Common Governance Types (or “domains” that benefit from Governance)

Governance approaches and controls can be applied to almost any entity or subject that the organization has a practical reason to put control mechanisms or processes in place – whether it is for Regulatory Compliance or other operational benefits.

Corporate Governance

Starting at the highest level for a private organization (for public organization, it would be the the national Government, for example) is Corporate Governance – which can be defined as:

The operating model with rules and practices by which a board of directors ensures accountability, fairness, and transparency in a company’s relationship with all its stakeholders (financiers, customers, management, employees, government, and the community).

(many definitions exist – for reference)

Corporate governance is often a comprehensive look at both structures and relationships that determine the direction of the corporate entity. In this perspective, the shareholders and the management are the primary participants, other than the board of directors – which is typically a central role, at this governance level. Employees of the company also get a seat in many corporate governance settings, as well as representative parties of customers, suppliers, and creditors – working within the constraints of various legal/regulatory and ethical/institutional rules and regulations that may supersede whatever the manner of governance the corporation adopts.

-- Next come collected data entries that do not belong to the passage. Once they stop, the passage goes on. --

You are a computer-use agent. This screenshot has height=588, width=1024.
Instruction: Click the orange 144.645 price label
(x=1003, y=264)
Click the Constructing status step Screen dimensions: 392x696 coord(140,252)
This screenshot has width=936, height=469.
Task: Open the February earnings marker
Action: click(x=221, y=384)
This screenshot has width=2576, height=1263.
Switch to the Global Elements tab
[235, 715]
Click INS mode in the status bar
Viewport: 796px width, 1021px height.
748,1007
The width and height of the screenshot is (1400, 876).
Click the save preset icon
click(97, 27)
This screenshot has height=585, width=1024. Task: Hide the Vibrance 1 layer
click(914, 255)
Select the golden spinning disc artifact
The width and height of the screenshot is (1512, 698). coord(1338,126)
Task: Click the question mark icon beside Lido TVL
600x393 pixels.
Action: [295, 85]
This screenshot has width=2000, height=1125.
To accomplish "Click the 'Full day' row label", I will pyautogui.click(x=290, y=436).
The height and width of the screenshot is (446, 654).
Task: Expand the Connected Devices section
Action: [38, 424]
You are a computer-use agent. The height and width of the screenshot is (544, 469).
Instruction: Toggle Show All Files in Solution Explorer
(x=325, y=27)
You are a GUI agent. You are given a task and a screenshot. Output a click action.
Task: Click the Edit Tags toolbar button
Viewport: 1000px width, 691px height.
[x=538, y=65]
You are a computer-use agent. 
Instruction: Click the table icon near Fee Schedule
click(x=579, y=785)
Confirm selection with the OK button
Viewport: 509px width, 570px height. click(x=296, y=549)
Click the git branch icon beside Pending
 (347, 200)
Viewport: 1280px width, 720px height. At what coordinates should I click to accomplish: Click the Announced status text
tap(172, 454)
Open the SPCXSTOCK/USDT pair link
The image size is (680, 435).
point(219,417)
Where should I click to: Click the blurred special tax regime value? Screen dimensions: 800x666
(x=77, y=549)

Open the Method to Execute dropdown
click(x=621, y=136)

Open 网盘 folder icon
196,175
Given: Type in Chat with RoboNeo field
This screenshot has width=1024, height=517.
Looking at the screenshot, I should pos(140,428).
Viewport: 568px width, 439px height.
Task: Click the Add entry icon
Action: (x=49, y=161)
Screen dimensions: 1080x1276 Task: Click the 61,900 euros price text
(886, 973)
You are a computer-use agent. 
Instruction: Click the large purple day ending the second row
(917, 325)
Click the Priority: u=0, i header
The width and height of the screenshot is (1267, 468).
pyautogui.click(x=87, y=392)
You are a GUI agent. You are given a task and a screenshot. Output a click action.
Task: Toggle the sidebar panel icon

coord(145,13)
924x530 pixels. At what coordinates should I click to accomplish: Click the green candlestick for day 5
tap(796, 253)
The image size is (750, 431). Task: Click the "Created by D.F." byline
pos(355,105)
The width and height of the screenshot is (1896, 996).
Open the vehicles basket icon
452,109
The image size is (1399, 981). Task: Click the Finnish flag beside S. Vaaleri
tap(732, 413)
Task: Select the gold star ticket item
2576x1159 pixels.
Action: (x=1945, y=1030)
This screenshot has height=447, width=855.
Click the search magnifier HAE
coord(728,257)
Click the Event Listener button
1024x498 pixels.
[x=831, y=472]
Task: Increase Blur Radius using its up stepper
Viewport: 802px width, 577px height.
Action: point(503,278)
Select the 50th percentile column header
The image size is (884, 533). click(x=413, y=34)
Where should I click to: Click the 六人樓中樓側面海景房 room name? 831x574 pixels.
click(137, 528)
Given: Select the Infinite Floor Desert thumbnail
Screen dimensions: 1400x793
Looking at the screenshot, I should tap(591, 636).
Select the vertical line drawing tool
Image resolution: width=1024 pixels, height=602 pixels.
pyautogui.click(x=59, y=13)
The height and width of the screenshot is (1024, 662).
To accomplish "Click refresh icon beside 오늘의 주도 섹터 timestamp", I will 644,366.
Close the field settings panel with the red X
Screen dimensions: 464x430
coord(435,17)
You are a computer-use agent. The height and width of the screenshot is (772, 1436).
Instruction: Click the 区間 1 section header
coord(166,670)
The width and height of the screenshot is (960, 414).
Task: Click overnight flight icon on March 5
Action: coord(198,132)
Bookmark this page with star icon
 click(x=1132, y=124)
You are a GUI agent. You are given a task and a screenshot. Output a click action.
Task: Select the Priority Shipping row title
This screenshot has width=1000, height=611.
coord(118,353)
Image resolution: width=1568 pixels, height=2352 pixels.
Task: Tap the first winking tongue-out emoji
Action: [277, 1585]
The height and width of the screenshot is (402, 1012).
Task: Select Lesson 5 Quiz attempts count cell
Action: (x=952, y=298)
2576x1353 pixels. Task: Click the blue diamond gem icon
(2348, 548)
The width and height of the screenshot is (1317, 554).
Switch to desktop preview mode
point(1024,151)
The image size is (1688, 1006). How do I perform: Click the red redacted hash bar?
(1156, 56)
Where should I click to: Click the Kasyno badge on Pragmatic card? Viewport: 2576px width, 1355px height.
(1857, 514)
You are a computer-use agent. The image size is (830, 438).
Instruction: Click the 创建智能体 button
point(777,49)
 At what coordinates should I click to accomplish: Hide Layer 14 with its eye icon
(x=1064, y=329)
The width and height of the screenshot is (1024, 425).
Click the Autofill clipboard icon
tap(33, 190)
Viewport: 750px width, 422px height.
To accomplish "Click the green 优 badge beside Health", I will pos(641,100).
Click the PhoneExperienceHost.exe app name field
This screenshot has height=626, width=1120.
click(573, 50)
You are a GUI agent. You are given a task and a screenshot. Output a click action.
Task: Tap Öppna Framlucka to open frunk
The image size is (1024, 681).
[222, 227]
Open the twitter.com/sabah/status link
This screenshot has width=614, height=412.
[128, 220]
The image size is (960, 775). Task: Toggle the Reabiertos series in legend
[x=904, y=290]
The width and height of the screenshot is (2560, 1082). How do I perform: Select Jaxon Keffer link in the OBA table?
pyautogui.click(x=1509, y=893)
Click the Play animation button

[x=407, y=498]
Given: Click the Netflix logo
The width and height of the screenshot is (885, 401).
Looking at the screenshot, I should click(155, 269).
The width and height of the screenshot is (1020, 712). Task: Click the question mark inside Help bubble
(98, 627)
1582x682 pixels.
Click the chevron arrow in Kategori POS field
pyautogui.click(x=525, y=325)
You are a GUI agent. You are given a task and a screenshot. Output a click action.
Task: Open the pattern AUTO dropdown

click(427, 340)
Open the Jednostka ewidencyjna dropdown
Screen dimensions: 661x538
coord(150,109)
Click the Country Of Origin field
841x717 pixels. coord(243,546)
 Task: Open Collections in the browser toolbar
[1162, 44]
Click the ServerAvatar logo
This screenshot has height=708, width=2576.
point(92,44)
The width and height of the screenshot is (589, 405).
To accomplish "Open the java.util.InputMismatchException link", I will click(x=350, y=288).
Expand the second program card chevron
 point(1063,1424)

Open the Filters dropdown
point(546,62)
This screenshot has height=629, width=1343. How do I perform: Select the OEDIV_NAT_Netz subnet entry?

Corporate Governance Framework – Wikimedia Commons

Information Governance

Providing a bit more ‘conservative’ perspective on the practice of putting in measures to mitigate the risk of incorrect or outright wrong information – is the level of information governance. There are multiple functions that need to be managed in how technologies are utilized, and typically as a partnership with Information Security organizations, programs are put in place to indicate:

  • What information is retained
  • Where it is stored
  • How long it is retained
  • Who has access (and what sort of access) to it
  • How that data is protected
  • How policies, standards, and regulations provide assurance

The challenge many organizations face is connecting these programs under one umbrella and correctly assigning ownership – sometimes to legal, sometimes to IT, and sometimes to compliance. Each organization is different, but in general, the following diagram describes the strategic vantage point the governance program can take:

Information Governance (simplified – click for more)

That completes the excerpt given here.